- Born: Janine Sherri Zacharia
- Occupation: Journalist

= Janine Zacharia =

American journalist

Janine Sherri Zacharia is an American journalist.

==Family==
She is the daughter of Richard Zacharia, vice president of the Granada Sales Corporation in New York. She is married to Jeremy Bailenson, a Stanford University associate professor of communications.

==Personal==
She graduated from Middlebury College in 1995 with a Bachelor of Arts degree in Literary Studies. During her time at Middlebury she served as president of the college chapter of Hillel International. She is a native of Long Island, New York.

==Career==
She was appointed as the Middle East correspondent for The Washington Post in December 2009. She previously worked as a reporter for Reuters in Israel, the Washington bureau chief for The Jerusalem Post for five years and a diplomatic reporter for Bloomberg News from 2005 to 2009. She also writes for The New Republic and makes regular appearances on MSNBC, CNN, and PBS's Washington Week.

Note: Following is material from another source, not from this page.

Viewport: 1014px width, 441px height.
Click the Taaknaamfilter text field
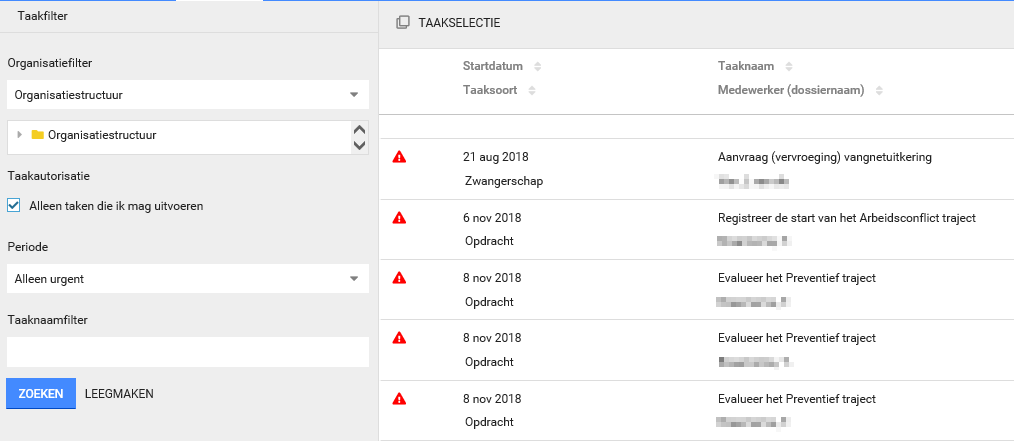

From December 2009 through April 2011, she was Jerusalem Bureau Chief and Middle East Correspondent for The Washington Post. During her time there, she covered the West Bank and Gaza Strip and has reported from Egypt, Jordan, Lebanon, Iraq, Bahrain, Saudi Arabia, the UAE and Turkey. After leaving the Post, she was appointed Carlos Kelly McClatchy Visiting Lecturer in the Communication Department at Stanford University in May 2011. In 2021 Zacharia spoke in defence of Emily Wilder, a former student of hers, when Wilder was fired by the Associated Press following a campaign against her by conservatives highlighting pro-Palestinian statements she had made during her college years.

==Honors and awards==
Zacharia was awarded a Knight Journalism Fellowship at Stanford University for the 2008–2009 academic year. She has been a member of the Council on Foreign Relations since 2013.